Harshaw se volvió hacia Jill.

—¿Eh?

—Lo siento, señor. Sólo soy enfermera…, pero este caso es diferente. ¡Lo sé!

—Hum… Ahora es mi paciente, enfermera. Pero hace unos cuarenta años descubrí que no era Dios, y unos diez años después me di cuenta de que ni siquiera era Esculapio. ¿Qué quiere que intentemos?

—Yo sólo quisiera lograr despertarle. Si se le hace algo, se hunde aún más en ese trance.

—Hum. Adelante, inténtelo. Siempre que no utilice un hacha. Luego probaremos mis métodos.

—Sí, señor —Jill se arrodilló al lado del cuerpo y empezó a probar de enderezar suavemente las piernas de Smith. Las cejas de Harshaw se alzaron cuando vio que tenía éxito. Jill apoyó la cabeza de Smith en su regazo y la acunó gentilmente entre sus manos—. Por favor, despierte —dijo en voz muy baja—. Soy Jill…, su hermano de agua.

El cuerpo se agitó. Muy lentamente, el pecho se alzó. Luego Smith dejó escapar un largo y burbujeante suspiro y sus ojos se abrieron. Alzó la vista hacia Jill y sonrió con su sonrisa de niño. Jill se la devolvió. Luego miró a su alrededor, y la sonrisa se borró.

—Todo va bien —se apresuró a decir Jill—. Todos son amigos.

—¿Todos amigos?

—Exacto. Todos son amigos suyos. No se preocupe…, y no se vaya de nuevo. Todo está bien.

Smith no respondió, sino que se mantuvo inmóvil, con los ojos abiertos, contemplándolo todo y a todos a su alrededor. Parecía tan contento como un gato en un regazo.
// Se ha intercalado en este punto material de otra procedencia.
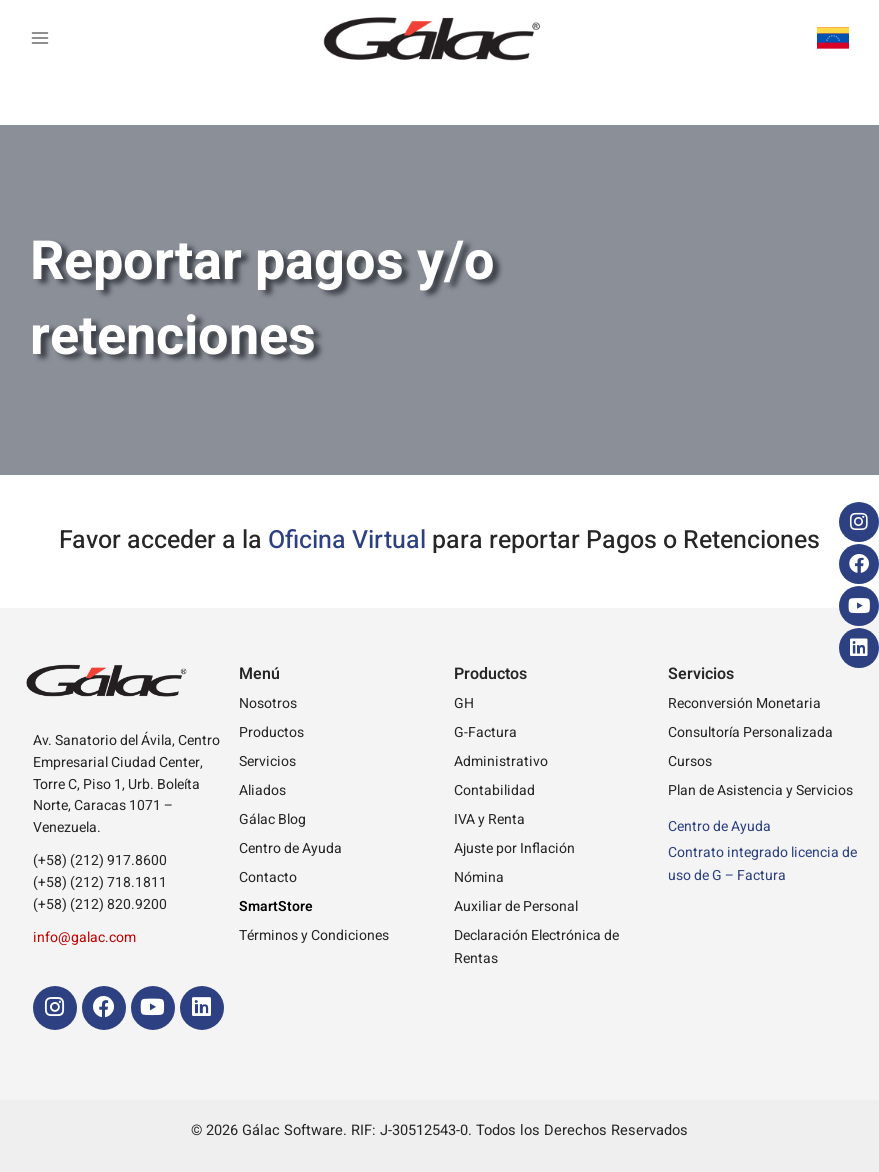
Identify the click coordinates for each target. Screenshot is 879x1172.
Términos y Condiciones (314, 935)
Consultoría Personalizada (750, 732)
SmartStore (276, 906)
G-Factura (485, 732)
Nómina (479, 877)
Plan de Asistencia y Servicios (760, 790)
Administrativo (501, 761)
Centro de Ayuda (290, 848)
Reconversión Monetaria (744, 703)
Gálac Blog (272, 819)
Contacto (268, 877)
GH (464, 703)
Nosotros (268, 703)
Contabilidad (494, 790)
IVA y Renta (489, 819)
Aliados (262, 790)
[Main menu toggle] (40, 38)
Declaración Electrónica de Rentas (536, 947)
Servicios (267, 761)
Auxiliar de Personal (516, 906)
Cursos (690, 761)
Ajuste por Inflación (514, 848)
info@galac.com (84, 937)
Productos (271, 732)
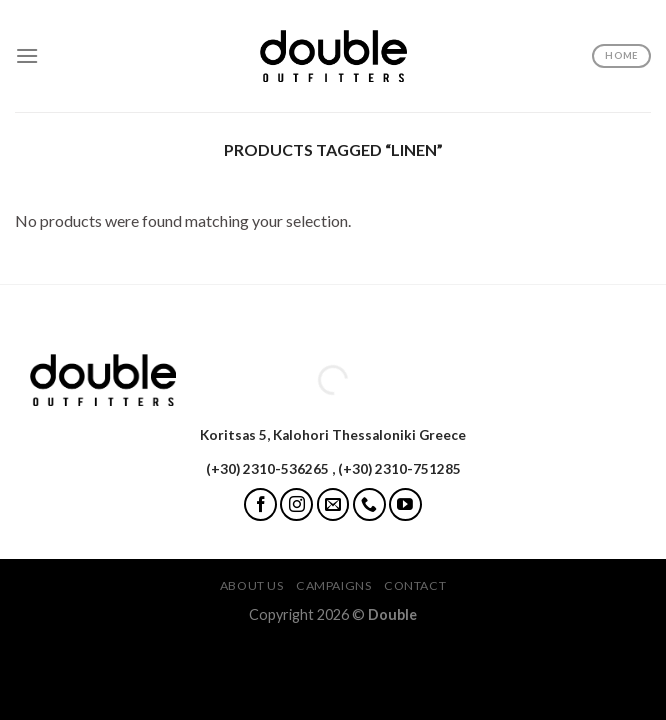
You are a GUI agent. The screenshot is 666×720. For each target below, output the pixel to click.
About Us (252, 585)
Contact (415, 585)
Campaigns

Veinticinco minutos más tarde, Harshaw tenía a sus dos pacientes en la cama. Antes de que la pastilla surtiera efecto, Jill consiguió contarle lo suficiente de la situación como para que Harshaw se diera cuenta de que tenía cogido a un oso por el rabo. Ben Caxton había desaparecido —tenía que pensar en algo que hacer al respecto—, y el joven Smith era como una patata caliente en sus manos…, aunque ya lo había sospechado apenas oír quién era por primera vez. Oh, bueno, la vida podía volverse divertida por un tiempo; borraría ese aburrimiento gris que acechaba siempre al otro lado de la esquina.

Contempló el pequeño coche utilitario en el que había llegado la muchacha. En sus costados llevaba pintado: ALQUILERES READING — Equipos para transporte terrestre — ¡Trate con el Holandés!